Desire Marea: Kanye if you read this interview… (laughing)

Fela Gucci

YOU ARE VISUAL ACTIVISTS, HELPING TO BRING REPRESENTATION TO QUEER BLACK PEOPLE. DO YOU FEEL LIKE THINGS HAVE GOTTEN BETTER SINCE YOU STARTED?

Desire Marea: Yeah they actually have. I can confidently say that. Johannesburg isn't the Jo’burg we were living in before we started doing what we're doing. We sort of related to the idea of queer visual activism, via Zanele Muholi's work. She's a visual artist from South Africa, like our best artist, in South Africa. As much as you want us to be activists, we're not the rainbow flag-waving activists who demonstrate on the street. We're also glamorous people. Very much conscious of aesthetics.

So, I think what we did strategically was to use our love for aesthetics to ingrain a different kind of perspective and attitude. To put our truth into that kind of thing. This sort of worked and it wasn't something that was out of our comfort zone. Although it was challenging. I feel like it was effective because visuals are the primary force in everything.

WHICH BRINGS ME TO CLOTHING AND STYLE, HOW DO YOU CHOOSE YOUR PERFORMANCE OUTFITS?

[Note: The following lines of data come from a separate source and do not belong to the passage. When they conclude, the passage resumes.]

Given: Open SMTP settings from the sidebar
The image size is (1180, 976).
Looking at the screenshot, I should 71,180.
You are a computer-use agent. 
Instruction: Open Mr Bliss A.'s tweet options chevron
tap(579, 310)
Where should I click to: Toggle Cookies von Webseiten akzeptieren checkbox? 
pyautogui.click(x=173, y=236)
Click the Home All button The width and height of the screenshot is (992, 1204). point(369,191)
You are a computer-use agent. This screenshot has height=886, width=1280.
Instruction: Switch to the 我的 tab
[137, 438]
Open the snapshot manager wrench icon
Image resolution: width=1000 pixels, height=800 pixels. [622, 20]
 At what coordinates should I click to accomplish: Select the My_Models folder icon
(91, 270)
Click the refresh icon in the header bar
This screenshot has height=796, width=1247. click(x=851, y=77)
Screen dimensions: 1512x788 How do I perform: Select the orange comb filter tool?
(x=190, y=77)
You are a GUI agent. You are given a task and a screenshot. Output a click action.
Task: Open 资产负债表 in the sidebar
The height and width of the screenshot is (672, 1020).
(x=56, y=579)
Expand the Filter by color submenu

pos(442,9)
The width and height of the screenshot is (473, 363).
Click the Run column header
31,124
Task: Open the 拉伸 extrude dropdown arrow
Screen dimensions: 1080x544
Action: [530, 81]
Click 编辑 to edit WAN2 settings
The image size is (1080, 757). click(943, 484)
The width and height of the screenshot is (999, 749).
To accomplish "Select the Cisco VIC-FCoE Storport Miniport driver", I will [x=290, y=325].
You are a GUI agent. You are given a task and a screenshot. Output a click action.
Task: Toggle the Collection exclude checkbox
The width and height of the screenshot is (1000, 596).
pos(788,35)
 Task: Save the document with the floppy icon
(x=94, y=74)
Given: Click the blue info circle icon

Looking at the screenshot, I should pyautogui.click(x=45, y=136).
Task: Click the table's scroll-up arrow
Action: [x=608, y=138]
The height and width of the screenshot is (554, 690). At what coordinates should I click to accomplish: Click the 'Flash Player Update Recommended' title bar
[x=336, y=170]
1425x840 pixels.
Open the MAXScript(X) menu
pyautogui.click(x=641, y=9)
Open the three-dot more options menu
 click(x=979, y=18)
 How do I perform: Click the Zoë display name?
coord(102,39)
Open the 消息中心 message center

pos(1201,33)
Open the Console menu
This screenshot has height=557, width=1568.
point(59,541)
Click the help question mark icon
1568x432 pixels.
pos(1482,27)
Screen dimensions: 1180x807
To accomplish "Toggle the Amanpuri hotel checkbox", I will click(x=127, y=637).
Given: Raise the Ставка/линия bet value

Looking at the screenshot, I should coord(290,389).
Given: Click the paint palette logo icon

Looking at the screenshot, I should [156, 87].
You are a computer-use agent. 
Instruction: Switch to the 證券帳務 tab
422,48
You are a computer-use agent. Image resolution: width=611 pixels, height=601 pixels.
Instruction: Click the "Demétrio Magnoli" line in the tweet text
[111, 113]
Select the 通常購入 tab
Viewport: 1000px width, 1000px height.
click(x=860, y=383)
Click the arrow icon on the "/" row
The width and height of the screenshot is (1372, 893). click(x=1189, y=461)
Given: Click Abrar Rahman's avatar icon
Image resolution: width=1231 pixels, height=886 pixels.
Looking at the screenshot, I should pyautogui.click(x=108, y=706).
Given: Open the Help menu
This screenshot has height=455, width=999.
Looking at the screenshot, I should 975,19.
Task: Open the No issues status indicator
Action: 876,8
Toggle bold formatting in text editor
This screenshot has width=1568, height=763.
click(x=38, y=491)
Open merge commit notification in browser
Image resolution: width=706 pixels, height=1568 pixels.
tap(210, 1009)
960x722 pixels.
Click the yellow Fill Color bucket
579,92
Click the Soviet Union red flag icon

Desire Marea: So we work with a designer called Nao Serati who we’ve known for a long time now. He knows exactly what will work on stage and what we need, to express our internal power. He's one of the most talented black queer designers in South Africa.

IF YOU COULD GIVE AN ADVICE TO YOURSELF 10 YEARS AGO, WHAT WOULD IT BE?

Fela Gucci: FUCK IT UP BIIIITCH, you're gonna be alright.

FAKA will be playing in Belgium again on November 29 at Beursschouwburg in Brussels.